原文:

# # #

机器学习什么显卡_机器学习之多显卡加速运算(Pytorch版)

Python,平台框架

可参考B站(bilibili)视频教学搜索:晓A技术文档

9c4cd6bb898658a96762d47960771818.png

Research Unit of Machine Learning Application


目标:使用多张显卡,加速模型训练(附代码)

原因:有时深度学习模型显存不够

f67b6382560ec272e2c1742526126c0a.png

(1)如果单张显卡可以feed至少一个sample,可以进行: 常规运算、数据并行、或模型并行的方式;   (2)如果单张显卡不能feed至少一个sample,只能进行: 模型并行的方式。

各种运算方式使用时间对比:

ba33b03ac7ad0c3670b7e62b4e95243c.png

结果和结论:

(1)使用数据并行可加速常规运算;

(2)有时模型太大,单张显卡无法运算,可使用模型并行进行计算,虽然时间长,但不得已而为之。


6a84d21b8cf92565c2ef46298bbfb518.png

42ca885de4ea579abfb3e86b51228c42.png


常规运算示例代码如下:

#!/usr/bin/env  python

#  -*-  coding:utf-8  -*-

__author__ = "Lou Xiao(louxiao@tea.ac.cn)"

__copyright__ = "Copyright  2018~2020"

__created_time__ = '2020-05-30  21:07:00  CST'

import torch

from torch import nn

from torch.optim import Adam

from torch.utils.data import Dataset, DataLoader

import time

class GreatNetwork(nn.Module):

    def __init__(self):

        super().__init__()

# # #

目标:
将原文从“from torch.optim import”开始、直到“super().__init__()”为止（包括“super().__init__()”在内）的部分原样打印出来。 本页的数据行无需使用。

# # #

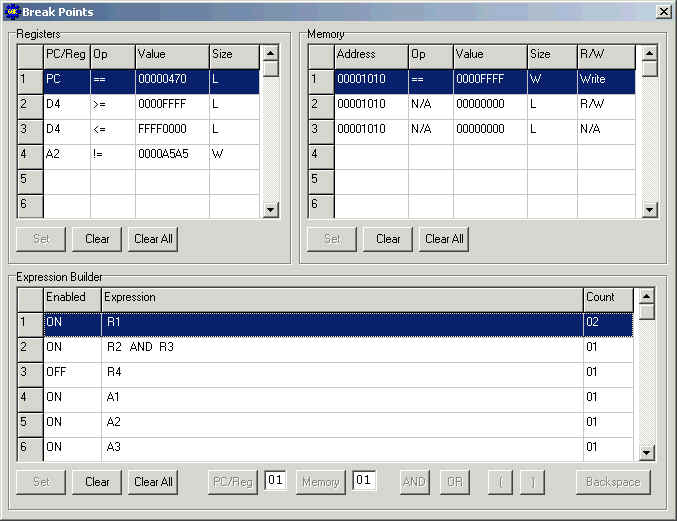
Task: Click the number field next to PC/Reg
Action: pos(275,480)
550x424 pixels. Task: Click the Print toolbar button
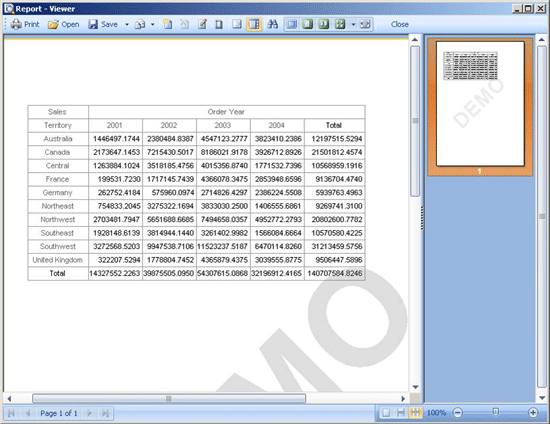pyautogui.click(x=25, y=24)
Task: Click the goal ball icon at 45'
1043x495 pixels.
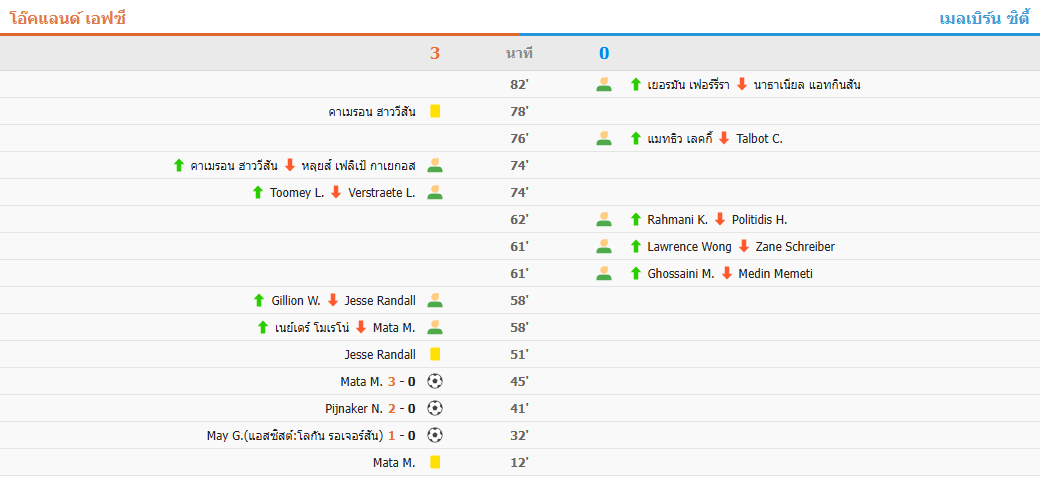Action: [x=435, y=381]
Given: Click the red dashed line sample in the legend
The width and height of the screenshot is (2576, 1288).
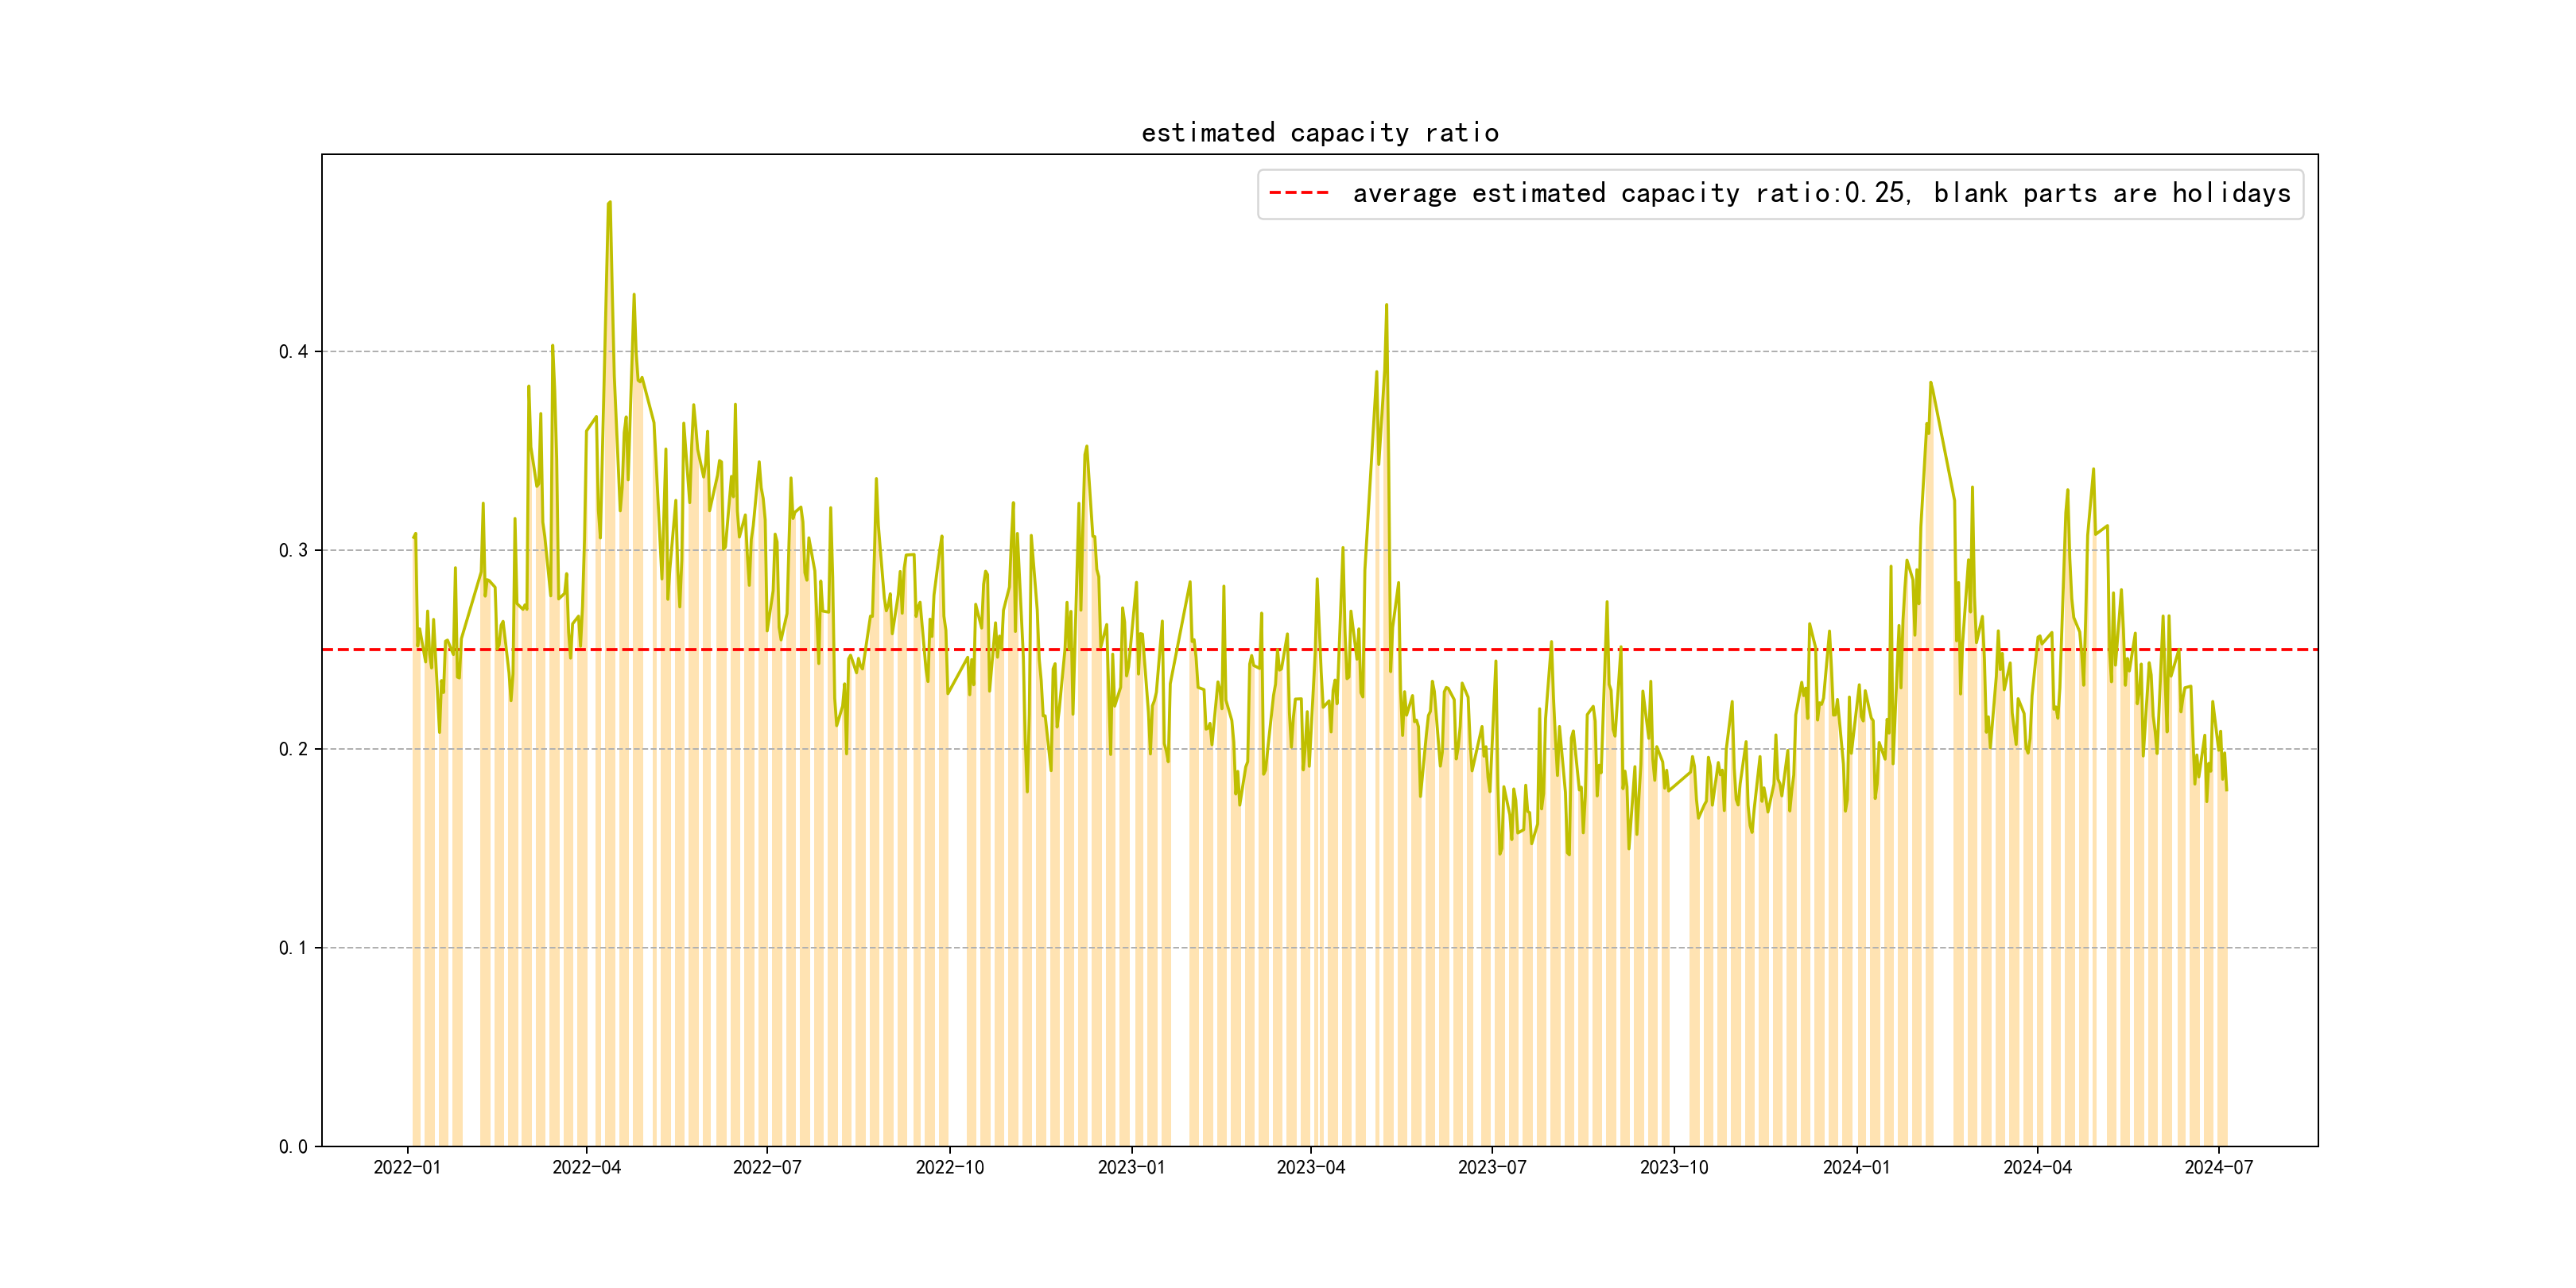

# # #

练习结果:
from torch.optim import Adam

from torch.utils.data import Dataset, DataLoader

import time

class GreatNetwork(nn.Module):

    def __init__(self):

        super().__init__()